**Collected data entries**
►

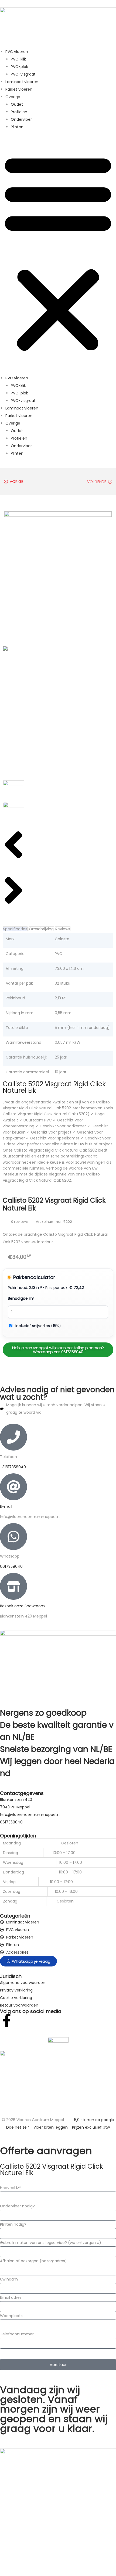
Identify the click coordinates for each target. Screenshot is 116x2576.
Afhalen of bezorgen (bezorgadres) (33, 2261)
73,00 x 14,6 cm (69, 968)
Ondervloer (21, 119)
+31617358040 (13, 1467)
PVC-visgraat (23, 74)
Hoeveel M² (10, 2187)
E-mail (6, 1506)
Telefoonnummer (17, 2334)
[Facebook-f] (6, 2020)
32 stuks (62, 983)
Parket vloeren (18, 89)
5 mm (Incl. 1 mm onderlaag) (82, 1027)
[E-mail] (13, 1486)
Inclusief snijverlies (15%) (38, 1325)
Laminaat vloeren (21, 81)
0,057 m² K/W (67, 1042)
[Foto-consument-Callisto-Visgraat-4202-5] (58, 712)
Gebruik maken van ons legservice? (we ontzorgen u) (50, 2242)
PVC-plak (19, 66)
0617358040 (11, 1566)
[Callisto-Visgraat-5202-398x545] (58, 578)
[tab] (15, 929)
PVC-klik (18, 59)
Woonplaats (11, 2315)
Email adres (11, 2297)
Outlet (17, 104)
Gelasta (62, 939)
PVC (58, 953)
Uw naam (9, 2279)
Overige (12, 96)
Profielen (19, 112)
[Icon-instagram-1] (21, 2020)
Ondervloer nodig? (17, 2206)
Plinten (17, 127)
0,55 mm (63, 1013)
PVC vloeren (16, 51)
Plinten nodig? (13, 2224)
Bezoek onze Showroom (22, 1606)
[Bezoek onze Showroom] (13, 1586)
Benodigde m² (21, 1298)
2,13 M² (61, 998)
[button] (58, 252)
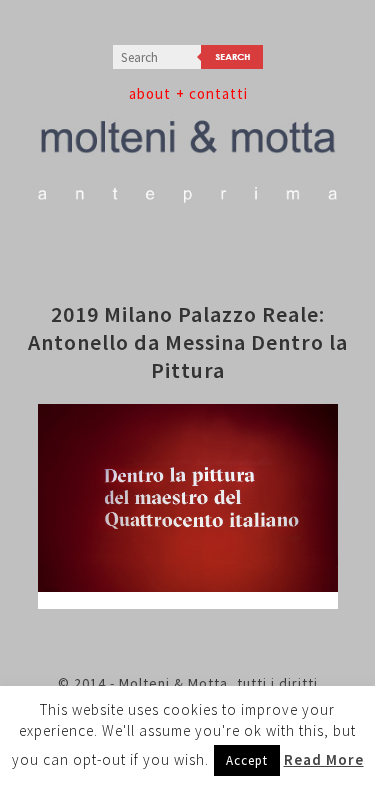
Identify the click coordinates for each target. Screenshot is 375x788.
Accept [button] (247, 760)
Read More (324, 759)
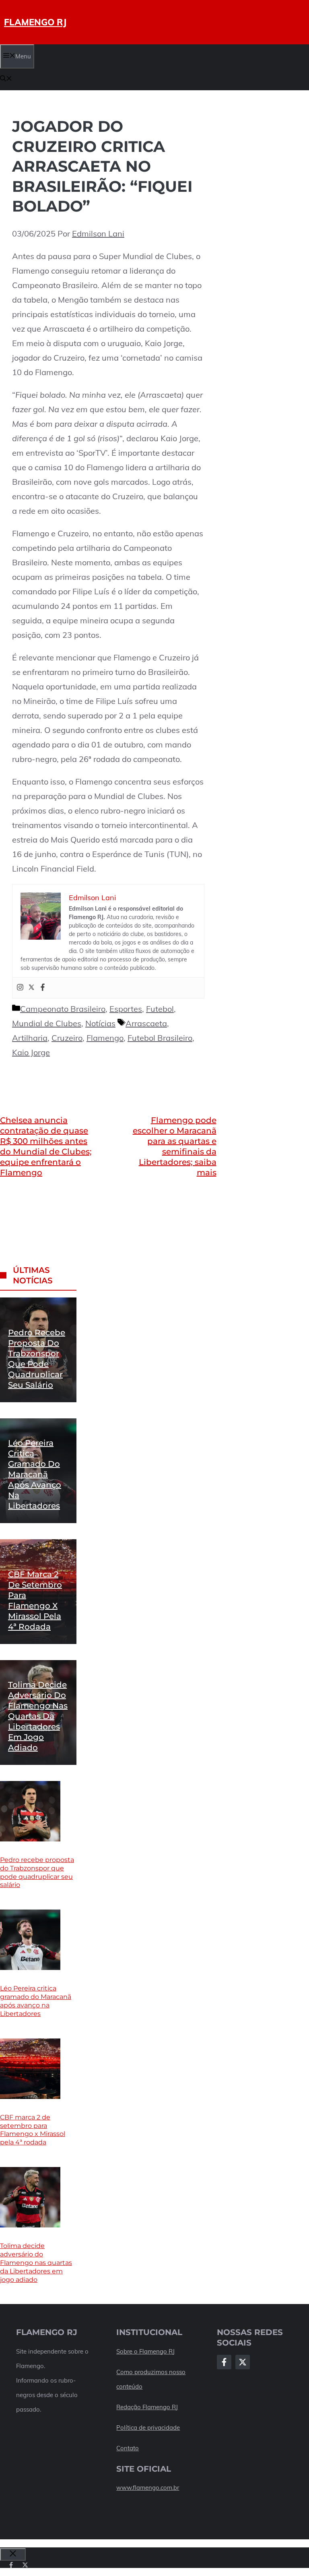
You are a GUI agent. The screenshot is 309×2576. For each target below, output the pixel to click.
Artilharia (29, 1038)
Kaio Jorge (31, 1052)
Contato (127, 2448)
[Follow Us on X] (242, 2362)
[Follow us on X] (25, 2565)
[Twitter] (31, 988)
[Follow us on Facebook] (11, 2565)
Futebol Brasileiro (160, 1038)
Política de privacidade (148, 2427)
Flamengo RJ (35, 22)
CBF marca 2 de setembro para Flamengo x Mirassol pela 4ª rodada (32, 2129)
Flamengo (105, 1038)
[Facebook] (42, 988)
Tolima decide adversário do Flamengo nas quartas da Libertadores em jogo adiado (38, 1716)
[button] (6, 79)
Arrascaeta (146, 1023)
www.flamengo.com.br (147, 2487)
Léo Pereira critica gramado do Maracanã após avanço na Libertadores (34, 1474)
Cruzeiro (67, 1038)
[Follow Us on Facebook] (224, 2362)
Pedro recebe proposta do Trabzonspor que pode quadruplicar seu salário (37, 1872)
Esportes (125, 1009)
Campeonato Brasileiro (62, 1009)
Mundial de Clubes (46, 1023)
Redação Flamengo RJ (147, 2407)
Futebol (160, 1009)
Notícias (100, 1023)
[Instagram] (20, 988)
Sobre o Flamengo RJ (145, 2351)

◄
►

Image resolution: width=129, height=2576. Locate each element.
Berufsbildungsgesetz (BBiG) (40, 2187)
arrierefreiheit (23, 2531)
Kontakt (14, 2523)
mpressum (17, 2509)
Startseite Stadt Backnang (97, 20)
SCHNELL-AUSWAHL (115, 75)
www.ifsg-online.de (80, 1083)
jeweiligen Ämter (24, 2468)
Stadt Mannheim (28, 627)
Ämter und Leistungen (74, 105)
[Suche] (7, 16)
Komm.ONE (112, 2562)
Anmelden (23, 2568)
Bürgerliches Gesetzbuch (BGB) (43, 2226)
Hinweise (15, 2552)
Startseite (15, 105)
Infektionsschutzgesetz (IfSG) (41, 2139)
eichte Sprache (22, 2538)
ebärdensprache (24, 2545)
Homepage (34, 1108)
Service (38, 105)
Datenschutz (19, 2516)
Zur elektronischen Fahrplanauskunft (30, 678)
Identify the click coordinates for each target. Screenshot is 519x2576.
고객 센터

◄

Copy the lines above exactly. Start with the line containing "[button] (6, 79)", end with the line containing "Campeonato Brasileiro (62, 1009)", and include both.

[button] (6, 79)
Arrascaeta (146, 1023)
www.flamengo.com.br (147, 2487)
Léo Pereira critica gramado do Maracanã após avanço na Libertadores (34, 1474)
Cruzeiro (67, 1038)
[Follow Us on Facebook] (224, 2362)
Pedro recebe proposta do Trabzonspor que pode quadruplicar seu salário (37, 1872)
Esportes (125, 1009)
Campeonato Brasileiro (62, 1009)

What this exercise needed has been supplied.